6 New Books That New Yorkers (Especially) Will Love
American Spy By Lauren Wilkinson
The spy genre gets turned on its head in Wilkinson’s debut novel. The Cold War–era tale follows intelligence officer Marie Mitchell from New York City to an undercover mission in Burkina Faso, where she’s tasked with cozying up to a charismatic Communist leader. It has all the hallmarks of a page-turning espionage thriller—along with the complex themes and questions a black female perspective brings to the table.
the Most Powerful Woman In The Room Is You By Lydia Fenet
As leading charity auctioneer and global head of strategic partnerships for Christie’s, Fenet convinces people to part with large sums of money all the time. So you can bet she has some excellent advice on how to own a room and build the career you want. She started as an intern some 20 years ago, and now she’s paying it forward in the form of insightful anecdotes and tips, along with pointers from several of her boss friends, like Martha Stewart and Nina Garcia.
long Live The Tribe Of Fatherless Girls By T Kira Madden
Spanning her affluent but troubled childhood in Boca Raton to present-day New York, Madden’s memoir paints a vivid picture of addiction, otherness, objectification and loss. If that sounds dark, well, at times it is—but it’s also funny, uplifting and a loving tribute to the author’s families, both chosen and inherited.
the Affairs Of The Falcóns By Melissa Rivero
Along with her husband and young children, Ana Falcón flees the political turmoil of 1990s Peru for New York City, only to be met with the financial and emotional tolls that come with being undocumented in a new and strange place. It’s another valuable chronicle of the immigrant experience (see also: Behold the Dreamers, The Leavers), with an extra layer of personal significance: Rivera herself was undocumented for much of her Brooklyn childhood, becoming a citizen in her early 20s.
when Brooklyn Was Queer By Hugh Ryan
Most are familiar with Greenwich Village’s queer history (2019 marks the 50th anniversary of the Stonewall Riots), but Ryan unearths a forgotten world of LGBTQ culture across the East River, from Walt Whitman and other literary figures to the lesbians who worked in the Navy Yard during World War II. Ryan, the founder of the Pop-Up Museum of Queer History, recounts both the many characters who made up the once-vibrant community and the systemic forces that sought to erase it.

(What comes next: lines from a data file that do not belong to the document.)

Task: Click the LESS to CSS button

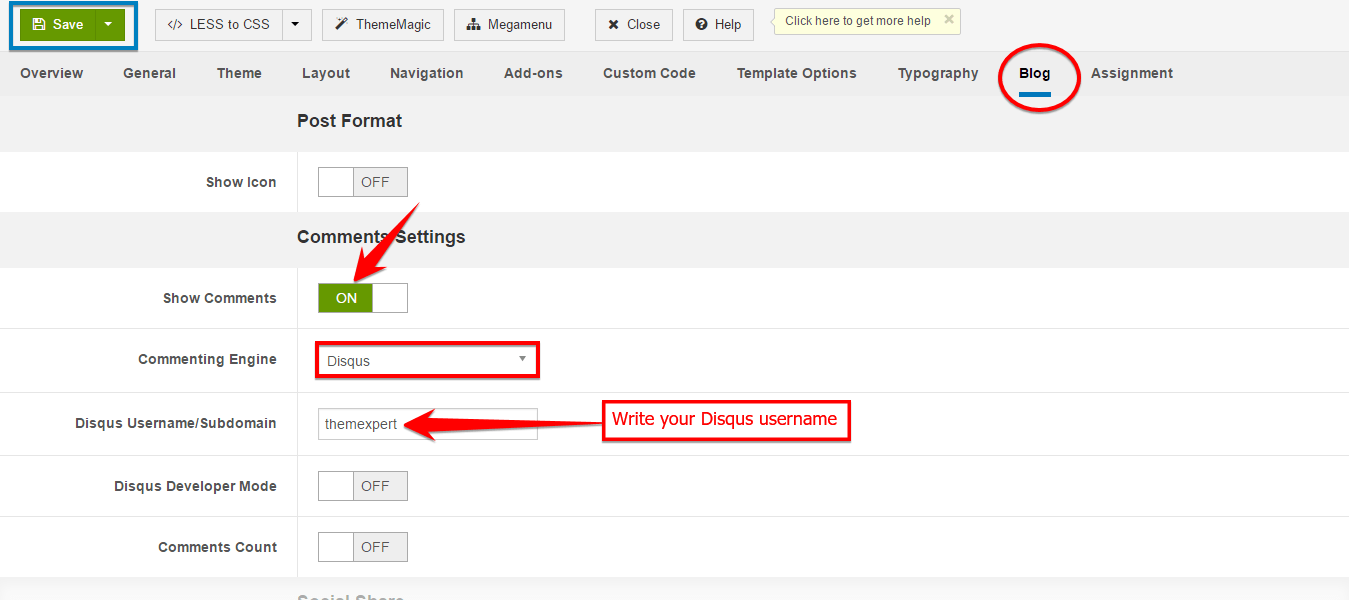Action: tap(219, 25)
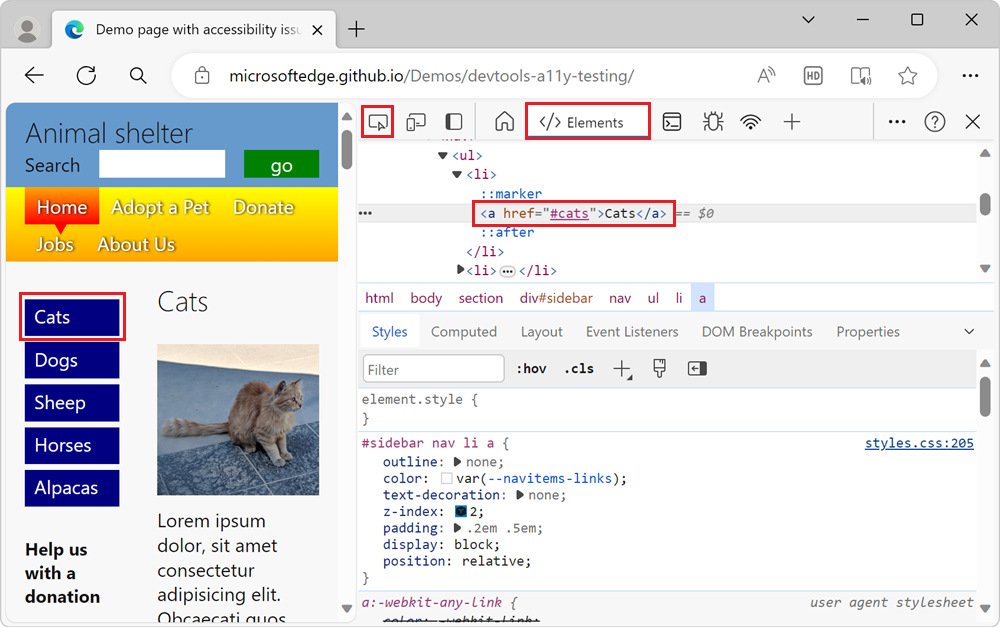Toggle :hov pseudo-class state editor
Screen dimensions: 1000x627
tap(532, 368)
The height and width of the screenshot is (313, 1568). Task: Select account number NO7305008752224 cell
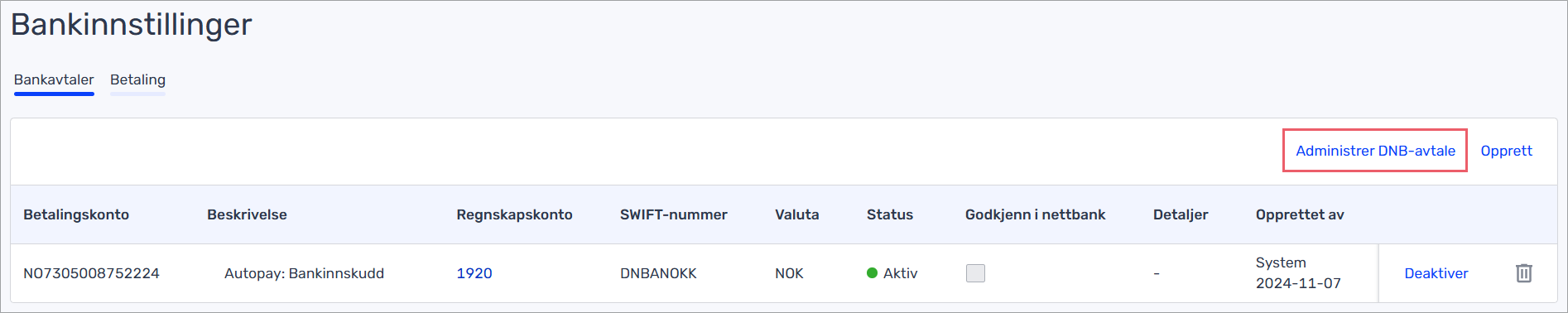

save Me The Plums By Ruth Reichl
Food memoirist extraordinaire Reichl has gifted us with a delicious new course: a detailed account of the decade she spent as Gourmet’s editor-in-chief, right up until its last issue in 2009. Peppered with recipes and celeb chef cameos, Reichl’s writing offers a glimpse inside a venerated publication—it’s a must-read for foodies and print nostalgists alike.